Si cualquier lector piensa que la sorpresa no es una de sus cualidades más desarrolladas, solo tiene que abrir el libro Anécdotas de enfermeras, publicado por Editorial Styria, y cuya primera edición vio la luz en el año 2009. Desde entonces, como era de esperar, se han ido sucediendo distintas ediciones.

La obra recoge, como volumen de esta naturaleza, historias inverosímiles pero ciertas, confirmadas por cientos de enfermeras procedentes de distintas comunidades autónomas que nunca llegaron a conocerse entre sí. La autora, Elisabeth G. Iborra, ha logrado dejar al descubierto a través de 356 páginas una de las profesiones más indispensables de la sociedad española, tal y como se puede leer en Google.

Entre otras anécdotas menores, el libro cuenta cómo en una ocasión a una enfermera se le cayeron cuatro metros de intestino al suelo. Para detalles menores, el lector debe acudir al libro citado. En otro momento, algunos pacientes que acudieron a Urgencias se habían introducido objetos en sus partes más íntimas.

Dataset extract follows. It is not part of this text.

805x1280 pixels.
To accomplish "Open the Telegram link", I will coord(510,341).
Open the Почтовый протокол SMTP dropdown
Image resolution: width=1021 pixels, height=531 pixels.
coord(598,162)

Sobre este particular, las leyendas urbanas desbordan el contenido del volumen reseñado. En cualquier caso, el humor siempre es el principal protagonista de las anécdotas recogidas en la obra, si bien es verdad que también recoge otros momentos más duros vividos por las profesionales del sector.

Hay historias grotescas, como la de una mujer que insistió, hasta el delirio, en colocarse el termómetro en la oreja para tomarse la temperatura. Sin duda, la tenía muy elevada. Pero otras son conmovedoras. Como es el caso de un paciente que cada año envía una rosa roja a su enfermera, como muestra de agradecimiento por los cuidados recibidos.

Aquel hecho ocurrió en 2008, en plena crisis económica y financiera. Un año después, Iborra lo recogió en su libro. No pensé entonces que un detalle tan mínimo tuviese tanto recorrido. En su día, pensé regalarle una rosa amarilla cada año, porque Gabriel García Márquez escribía siempre con un ramo de estas rosas en su escritorio porque decía que atraían a la buena suerte. Pero yo, que solo era un enfermo agradecido, aposté por una simple y sencilla rosa roja. Cada año se la envío sin ningún tipo de titubeo. Con una nota que apostilla: “De un enfermo, que ya no lo es, agradecido y enamorado”.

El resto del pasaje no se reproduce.